On February 28, 2025, Resolute Holdings entered into a credit agreement with JPMorgan Chase Bank, N.A. (“JPMC”), as lender (the “Resolute Credit Agreement”). The Resolute Credit Agreement provided for a $5,000 senior secured revolving credit facility available to be used by Resolute Holdings. Prior to the refinancing noted below, the revolving credit facility originally matured on May 31, 2026. Borrowings of the revolving loans shall bear interest at a fluctuating rate per annum equal to, at the option of Resolute Holdings, (i) a rate equal to the higher of (a) the rate of interest last quoted by the Wall Street Journal as the prime rate in the U.S. or (b) 2.5% or (ii) a Term SOFR based benchmark rate for the applicable interest period (provided that in no event shall such Term SOFR rate be less than 0.00% per annum) plus an applicable margin of 2.25%. The terms of the revolving credit facility imposed financial covenants, measured at the Resolute Holdings legal entity level, including a minimum liquidity ratio, a minimum revenue requirement and, beginning with the fiscal quarter ending March 31, 2026, a minimum leverage ratio which shall not be greater than 1.50 to 1.00 on the last day of any fiscal quarter. The revolving credit facility is subject to an unused commitment fee of 0.25%.

As of December 31, 2025 and December 31, 2024, there was no balance outstanding on the Resolute Credit Agreement. As of December 31, 2025, there was $5,000 of availability for borrowing under the Resolute Credit Agreement. Creditors of the Resolute Credit Agreement have no recourse to any assets or liabilities of GPGI Holdings.

On February 20, 2026, Resolute Holdings entered into a new credit agreement to replace the existing Resolute Credit Agreement. See Note 19.

GPGI Holdings Credit Facility

On August 7, 2024, GPGI Holdings, together with its operating subsidiaries, entered into a Fourth Amended and Restated Credit Agreement with JPMC (the “GPGI Holdings Credit Facility”). The GPGI Holdings Credit Facility had an initial maximum borrowing capacity of $330,000, comprised of a term loan of $200,000 (the “GPGI Holdings Term Loan”) and a revolving credit facility of $130,000 (the “GPGI Holdings Revolver”). Prior to the refinancing noted below, the GPGI Holdings Credit Facility had a maturity date of August 7, 2029. GPGI pledged its ownership interests in GPGI Holdings (representing 100% ownership) as collateral pursuant to a pledge and security agreement with the lenders under the GPGI Holdings Credit Facility.

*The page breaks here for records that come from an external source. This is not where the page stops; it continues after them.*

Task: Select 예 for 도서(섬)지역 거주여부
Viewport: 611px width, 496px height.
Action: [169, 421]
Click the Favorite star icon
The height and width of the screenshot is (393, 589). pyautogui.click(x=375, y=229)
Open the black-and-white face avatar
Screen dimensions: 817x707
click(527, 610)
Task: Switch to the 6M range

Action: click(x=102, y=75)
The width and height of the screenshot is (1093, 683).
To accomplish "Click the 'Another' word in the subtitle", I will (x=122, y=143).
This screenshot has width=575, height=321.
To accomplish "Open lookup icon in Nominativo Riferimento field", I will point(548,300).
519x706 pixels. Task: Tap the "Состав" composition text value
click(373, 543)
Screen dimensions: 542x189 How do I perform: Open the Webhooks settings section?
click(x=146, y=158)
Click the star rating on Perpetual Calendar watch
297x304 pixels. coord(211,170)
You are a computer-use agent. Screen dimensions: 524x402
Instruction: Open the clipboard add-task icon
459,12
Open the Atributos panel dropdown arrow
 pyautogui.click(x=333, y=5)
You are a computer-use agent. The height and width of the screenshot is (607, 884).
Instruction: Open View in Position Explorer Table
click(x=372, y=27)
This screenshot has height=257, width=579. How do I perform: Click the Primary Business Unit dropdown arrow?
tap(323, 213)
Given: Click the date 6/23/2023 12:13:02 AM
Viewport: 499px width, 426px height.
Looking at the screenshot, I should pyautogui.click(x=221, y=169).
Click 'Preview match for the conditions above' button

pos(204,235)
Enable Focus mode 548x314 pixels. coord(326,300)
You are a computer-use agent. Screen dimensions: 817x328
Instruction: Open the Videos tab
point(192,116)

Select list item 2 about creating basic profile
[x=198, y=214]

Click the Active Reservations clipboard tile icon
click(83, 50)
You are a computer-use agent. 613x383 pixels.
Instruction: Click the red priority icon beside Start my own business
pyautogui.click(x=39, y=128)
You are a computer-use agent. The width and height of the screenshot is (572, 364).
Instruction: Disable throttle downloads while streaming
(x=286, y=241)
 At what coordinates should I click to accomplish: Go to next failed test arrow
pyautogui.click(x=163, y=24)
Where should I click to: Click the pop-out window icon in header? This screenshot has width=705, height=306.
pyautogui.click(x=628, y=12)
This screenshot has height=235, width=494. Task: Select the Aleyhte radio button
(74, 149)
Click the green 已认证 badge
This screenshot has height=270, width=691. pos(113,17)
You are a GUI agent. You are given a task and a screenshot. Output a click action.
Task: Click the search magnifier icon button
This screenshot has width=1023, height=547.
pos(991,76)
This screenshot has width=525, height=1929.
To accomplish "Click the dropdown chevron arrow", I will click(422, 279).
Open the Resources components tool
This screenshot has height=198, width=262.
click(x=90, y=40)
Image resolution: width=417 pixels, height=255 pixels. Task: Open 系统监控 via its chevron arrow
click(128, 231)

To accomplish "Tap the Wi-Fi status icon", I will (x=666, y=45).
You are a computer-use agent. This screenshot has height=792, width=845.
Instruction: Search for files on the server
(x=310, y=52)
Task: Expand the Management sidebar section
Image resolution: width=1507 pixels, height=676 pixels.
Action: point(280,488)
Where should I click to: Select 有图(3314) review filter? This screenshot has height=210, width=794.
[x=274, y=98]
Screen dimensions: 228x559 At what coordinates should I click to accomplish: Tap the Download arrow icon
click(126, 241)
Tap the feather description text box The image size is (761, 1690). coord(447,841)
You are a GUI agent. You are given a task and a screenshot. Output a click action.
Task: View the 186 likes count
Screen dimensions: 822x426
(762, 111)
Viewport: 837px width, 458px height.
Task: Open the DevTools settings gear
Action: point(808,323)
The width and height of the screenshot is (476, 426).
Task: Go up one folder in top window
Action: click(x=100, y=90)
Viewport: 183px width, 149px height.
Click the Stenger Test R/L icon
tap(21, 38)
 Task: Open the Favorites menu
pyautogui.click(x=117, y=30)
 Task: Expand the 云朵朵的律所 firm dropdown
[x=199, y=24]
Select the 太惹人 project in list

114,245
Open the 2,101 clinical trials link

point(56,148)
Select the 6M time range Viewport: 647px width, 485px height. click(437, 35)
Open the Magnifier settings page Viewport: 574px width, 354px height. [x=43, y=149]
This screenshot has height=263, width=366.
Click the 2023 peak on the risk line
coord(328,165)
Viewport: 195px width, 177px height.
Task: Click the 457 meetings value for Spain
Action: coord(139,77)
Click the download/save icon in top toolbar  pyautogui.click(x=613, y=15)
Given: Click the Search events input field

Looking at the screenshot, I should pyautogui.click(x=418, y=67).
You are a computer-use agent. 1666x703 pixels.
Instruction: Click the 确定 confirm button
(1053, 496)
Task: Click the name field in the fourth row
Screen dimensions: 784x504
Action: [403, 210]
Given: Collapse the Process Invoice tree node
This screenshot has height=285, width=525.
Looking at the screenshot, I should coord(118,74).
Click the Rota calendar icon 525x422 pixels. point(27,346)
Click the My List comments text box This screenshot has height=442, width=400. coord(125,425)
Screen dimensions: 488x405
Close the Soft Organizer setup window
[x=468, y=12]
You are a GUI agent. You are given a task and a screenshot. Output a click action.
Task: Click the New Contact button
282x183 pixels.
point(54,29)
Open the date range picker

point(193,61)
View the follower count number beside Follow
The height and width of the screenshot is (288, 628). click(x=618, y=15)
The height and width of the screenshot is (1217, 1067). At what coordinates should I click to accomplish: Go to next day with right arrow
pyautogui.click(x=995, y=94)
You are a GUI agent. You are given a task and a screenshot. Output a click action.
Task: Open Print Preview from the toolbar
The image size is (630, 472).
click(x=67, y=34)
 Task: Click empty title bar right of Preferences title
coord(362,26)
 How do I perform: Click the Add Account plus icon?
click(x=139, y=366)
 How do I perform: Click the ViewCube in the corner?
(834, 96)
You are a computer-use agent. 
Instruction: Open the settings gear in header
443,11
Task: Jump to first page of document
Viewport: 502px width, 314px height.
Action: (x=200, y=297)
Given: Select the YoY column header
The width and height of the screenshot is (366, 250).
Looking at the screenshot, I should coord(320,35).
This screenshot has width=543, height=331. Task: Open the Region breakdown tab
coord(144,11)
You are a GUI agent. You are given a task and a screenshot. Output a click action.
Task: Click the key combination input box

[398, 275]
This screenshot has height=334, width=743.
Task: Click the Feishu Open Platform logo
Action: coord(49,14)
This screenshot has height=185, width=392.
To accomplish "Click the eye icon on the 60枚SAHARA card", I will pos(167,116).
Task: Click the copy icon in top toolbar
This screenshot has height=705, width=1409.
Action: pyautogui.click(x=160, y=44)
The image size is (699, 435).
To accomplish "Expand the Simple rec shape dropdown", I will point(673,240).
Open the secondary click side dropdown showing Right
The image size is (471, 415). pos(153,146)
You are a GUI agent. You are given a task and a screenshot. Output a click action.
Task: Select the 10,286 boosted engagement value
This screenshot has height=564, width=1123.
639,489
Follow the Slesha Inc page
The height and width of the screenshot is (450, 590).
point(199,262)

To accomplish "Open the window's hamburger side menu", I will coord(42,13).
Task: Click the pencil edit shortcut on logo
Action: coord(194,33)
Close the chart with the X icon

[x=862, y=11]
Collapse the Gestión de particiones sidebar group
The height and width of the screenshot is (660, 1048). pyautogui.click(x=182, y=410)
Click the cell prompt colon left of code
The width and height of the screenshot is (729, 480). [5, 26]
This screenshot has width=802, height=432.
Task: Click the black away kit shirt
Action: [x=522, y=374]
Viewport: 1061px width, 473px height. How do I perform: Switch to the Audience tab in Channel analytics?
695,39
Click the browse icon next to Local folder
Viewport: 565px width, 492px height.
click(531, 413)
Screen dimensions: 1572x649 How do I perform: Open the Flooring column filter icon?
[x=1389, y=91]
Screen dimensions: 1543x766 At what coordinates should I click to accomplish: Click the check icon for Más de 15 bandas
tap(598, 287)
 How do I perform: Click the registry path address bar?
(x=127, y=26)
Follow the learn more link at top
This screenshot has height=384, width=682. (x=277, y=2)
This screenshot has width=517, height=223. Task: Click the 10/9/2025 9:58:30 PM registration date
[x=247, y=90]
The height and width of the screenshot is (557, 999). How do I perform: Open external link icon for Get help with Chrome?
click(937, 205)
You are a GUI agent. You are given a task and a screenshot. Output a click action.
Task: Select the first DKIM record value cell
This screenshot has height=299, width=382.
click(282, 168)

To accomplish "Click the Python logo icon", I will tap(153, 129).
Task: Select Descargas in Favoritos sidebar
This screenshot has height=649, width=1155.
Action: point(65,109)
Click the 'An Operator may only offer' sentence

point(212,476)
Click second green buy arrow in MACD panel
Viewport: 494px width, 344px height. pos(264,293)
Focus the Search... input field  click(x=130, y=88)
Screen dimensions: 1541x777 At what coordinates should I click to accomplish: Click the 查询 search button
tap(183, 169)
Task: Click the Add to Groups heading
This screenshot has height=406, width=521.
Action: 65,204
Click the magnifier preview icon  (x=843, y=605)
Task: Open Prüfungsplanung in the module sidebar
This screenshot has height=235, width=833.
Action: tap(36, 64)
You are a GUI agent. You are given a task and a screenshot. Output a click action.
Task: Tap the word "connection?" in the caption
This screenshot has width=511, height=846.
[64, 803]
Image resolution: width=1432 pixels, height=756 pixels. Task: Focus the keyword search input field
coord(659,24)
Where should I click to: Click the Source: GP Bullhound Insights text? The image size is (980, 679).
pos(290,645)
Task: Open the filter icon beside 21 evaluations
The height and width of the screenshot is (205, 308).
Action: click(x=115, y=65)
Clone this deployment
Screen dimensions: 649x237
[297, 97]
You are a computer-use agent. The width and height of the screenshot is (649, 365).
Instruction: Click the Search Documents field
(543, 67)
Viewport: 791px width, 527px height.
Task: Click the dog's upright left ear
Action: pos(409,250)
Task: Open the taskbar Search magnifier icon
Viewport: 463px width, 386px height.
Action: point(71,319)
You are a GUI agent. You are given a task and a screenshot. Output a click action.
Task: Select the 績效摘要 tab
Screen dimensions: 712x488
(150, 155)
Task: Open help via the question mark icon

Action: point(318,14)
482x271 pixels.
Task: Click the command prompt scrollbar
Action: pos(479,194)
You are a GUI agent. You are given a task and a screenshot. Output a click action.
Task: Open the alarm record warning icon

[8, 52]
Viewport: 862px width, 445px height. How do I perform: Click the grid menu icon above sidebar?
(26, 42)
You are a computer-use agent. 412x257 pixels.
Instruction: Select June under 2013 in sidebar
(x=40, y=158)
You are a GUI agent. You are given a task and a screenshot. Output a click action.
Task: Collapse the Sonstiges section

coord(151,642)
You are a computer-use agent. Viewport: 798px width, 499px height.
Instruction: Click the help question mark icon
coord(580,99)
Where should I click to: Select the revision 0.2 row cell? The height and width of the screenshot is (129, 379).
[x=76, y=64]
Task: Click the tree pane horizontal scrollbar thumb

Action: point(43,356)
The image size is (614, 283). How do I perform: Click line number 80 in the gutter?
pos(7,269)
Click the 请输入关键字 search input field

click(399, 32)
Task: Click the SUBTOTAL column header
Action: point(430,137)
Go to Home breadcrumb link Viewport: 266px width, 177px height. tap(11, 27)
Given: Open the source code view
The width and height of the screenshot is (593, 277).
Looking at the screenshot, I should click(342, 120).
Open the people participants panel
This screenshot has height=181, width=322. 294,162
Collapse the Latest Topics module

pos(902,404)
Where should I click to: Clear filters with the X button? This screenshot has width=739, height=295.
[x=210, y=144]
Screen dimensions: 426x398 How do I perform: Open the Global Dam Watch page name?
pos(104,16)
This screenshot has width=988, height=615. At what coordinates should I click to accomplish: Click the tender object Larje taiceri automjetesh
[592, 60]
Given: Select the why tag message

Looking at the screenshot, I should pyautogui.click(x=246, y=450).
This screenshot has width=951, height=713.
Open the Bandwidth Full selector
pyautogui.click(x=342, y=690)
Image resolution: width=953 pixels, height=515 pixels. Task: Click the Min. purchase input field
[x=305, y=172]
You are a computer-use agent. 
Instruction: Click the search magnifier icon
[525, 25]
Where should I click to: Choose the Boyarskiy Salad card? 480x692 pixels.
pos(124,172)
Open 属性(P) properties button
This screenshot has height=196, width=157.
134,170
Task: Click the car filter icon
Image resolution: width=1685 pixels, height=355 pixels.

On December 30, 2024, GPGI Holdings, together with its operating subsidiaries, executed Amendment No. 1 to the GPGI Holdings Credit Facility (the “December 2024 Amendment”) to allow GPGI to facilitate the Spin-Off. There were no changes to the lenders as a result of the December 2024 Amendment and the December 2024 Amendment was accounted for as a debt modification. In connection with the December 2024 Amendment, the Company incurred $215 in lenders fees which were capitalized and will be amortized to interest expense through the maturity of the GPGI Holdings Credit Facility.

The GPGI Holdings Credit Facility required the Company to make quarterly principal payments until maturity, at which point a balloon principal payment is due for the outstanding principal. The GPGI Holdings Credit Facility also required the Company to make monthly interest payments as well as pay a quarterly unused commitment fee of 0.35% for any unused portion of the GPGI Holdings Revolver. The GPGI Holdings Credit Facility provided for GPGI Holdings to prepay the GPGI Term Loan without penalty or premium. The GPGI Holdings Credit Facility was secured by substantially all of the assets of GPGI Holdings.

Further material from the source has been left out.